4.2.1
Instructor: Example one, create a direction field for the differential equation y prime equals x squared minus y squared and sketch a solution curve passing to the point negative 1, 2. Use x and y values ranging from negative 5 to 5. I'm going to be up front here and say I'm not going to do a complete created direction field from scratch.
I mean, I've got one created here from technology here already, but I am going to explain to you sort of the process we would go through to complete this well. First thing I would do is notice that x squared-- well, the y prime equals 0 whenever x squared equals y squared or when x equals plus or minus y. That's when our derivative is 0, so the direction field actually shows what the slope is at every point. So at any point where x and y are either the same or opposite, as it is, then we're going to have slope of 0.
I'll just draw that on here, overlaying that here. Whenever x and y are the same, that would be points like right here at the origin, or at 1, 1, or at 2, 2, 3, 3, 4, 4, 5, 5, 6, 6, et cetera on that line. And also since they are opposites, that would also be-- when they're opposites, it's equal to 0 as well. That's also down this direction, and that actually continues in both directions, if you notice.
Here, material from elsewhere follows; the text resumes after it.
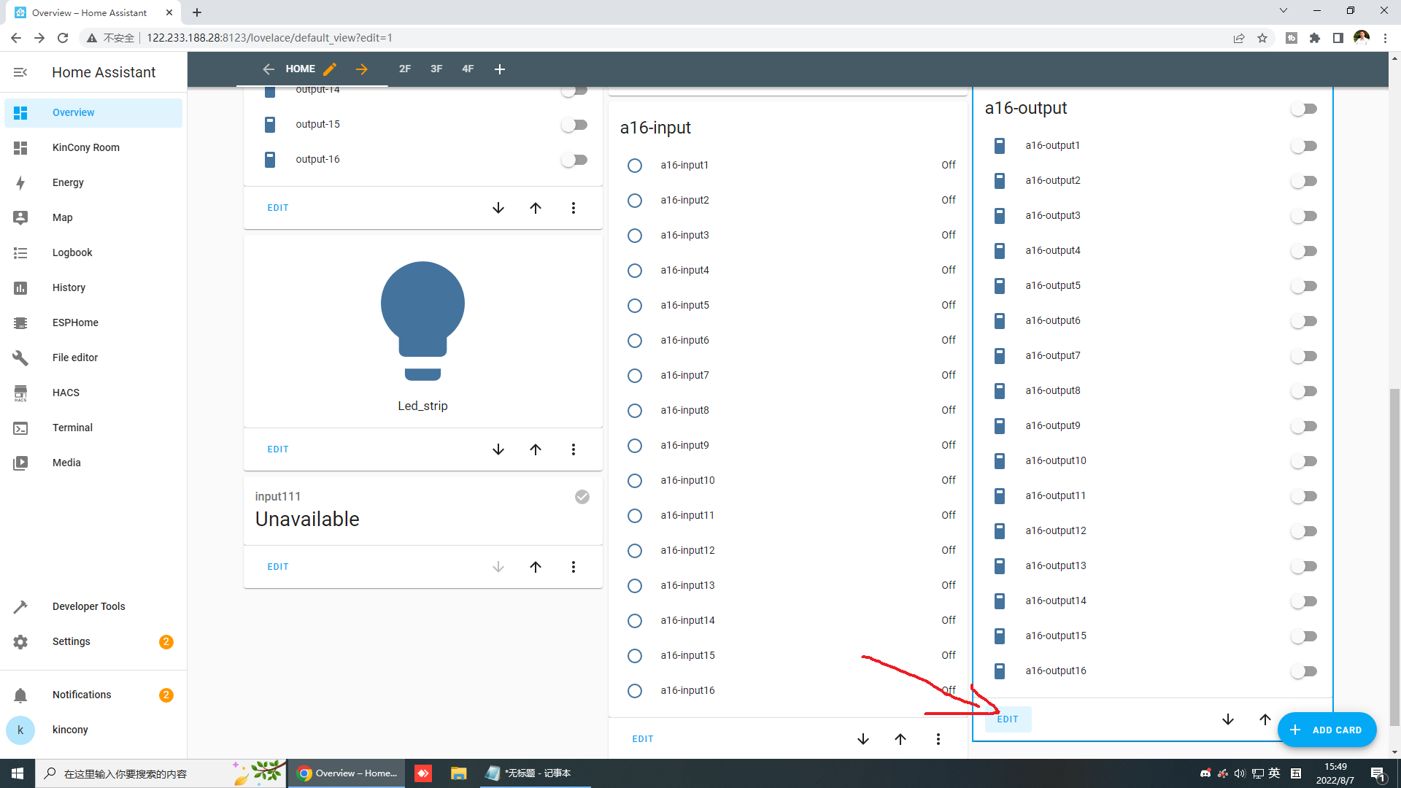Collapse the Home Assistant sidebar menu
This screenshot has height=788, width=1401.
click(20, 72)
All of those points on either of those two lines we have a slope of 0. So if you notice, we have horizontal tangents or horizontal line segments drawn there. They're very small line segments, and they represent what's happening at the center of that segment. That's when the slope is 0.
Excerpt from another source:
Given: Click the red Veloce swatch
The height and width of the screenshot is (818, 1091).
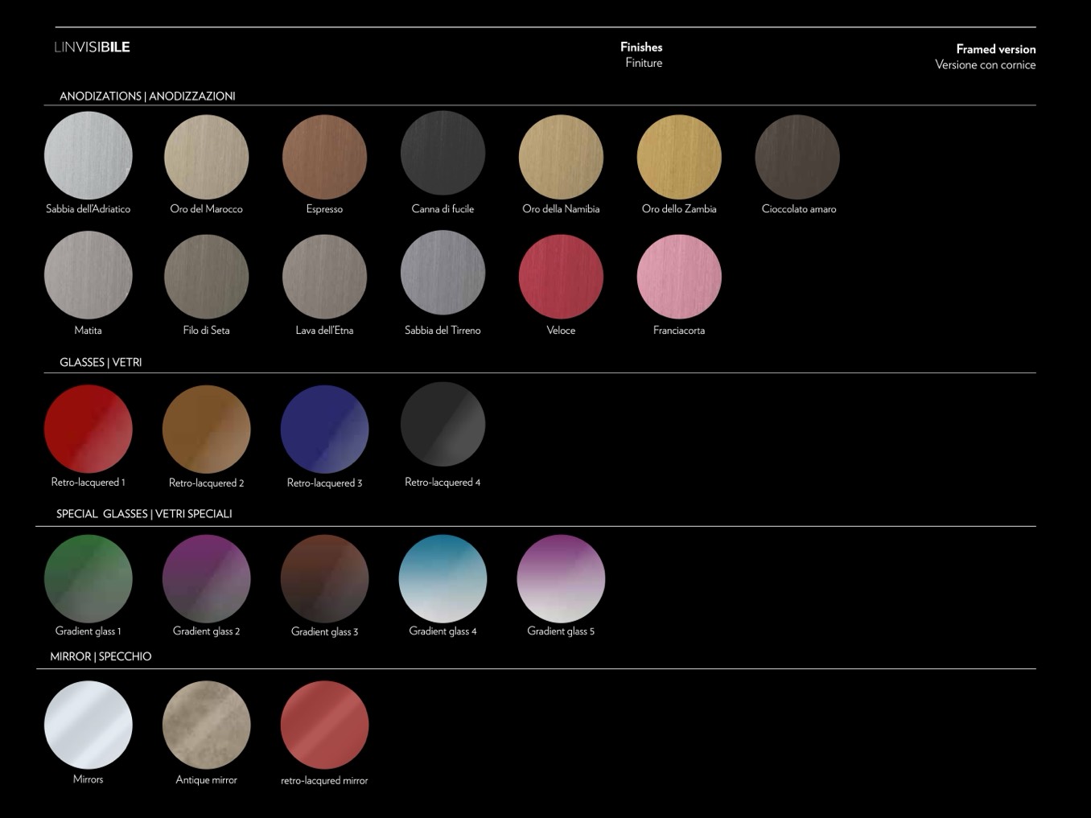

Now, from there, I would take some other points, and we're going to make a table. I want to take some other points. So I've actually thought, OK, what about 1, 2? So that's above the 1, 1 line. That would give me a representative point, and I would do this for a whole bunch of points, but I'm going to take the 0.12, and my y prime value is x squared minus y squared.
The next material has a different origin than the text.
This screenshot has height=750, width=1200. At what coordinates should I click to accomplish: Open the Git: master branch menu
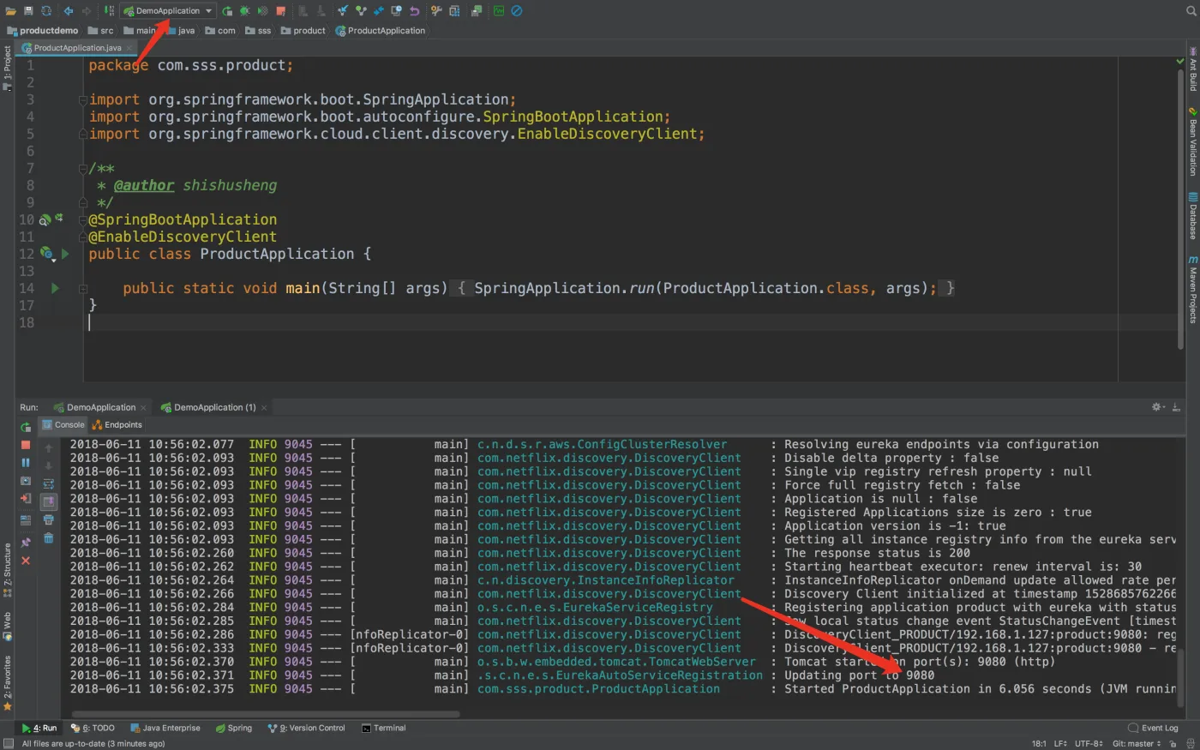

That will be 1 squared minus 2 squared, or that's 1, and that would be minus 4, so negative 3. My slope at that point is negative 3, so I would draw a line segment at the point 1, 2 that has a slope of negative 3. And if you notice, that segment is already drawn there. It has a slope of negative 3.
Now let's try another point. Just again, because of symmetry, we can actually determine some other values from these, but I'm not going to do 1,000 of them. Just a few. How about 2, 3? That would be 2 squared minus 3 squared.
That would be 4 minus negative 5, and, again, if we look at our graph moving to the 0.23, you have something that has a slightly steeper slope of negative 5, or so it appears. All right, and we could continue this with many other points, and all we'd find is that this graph that's here that I've already created with technology matches the slope at every one of those points.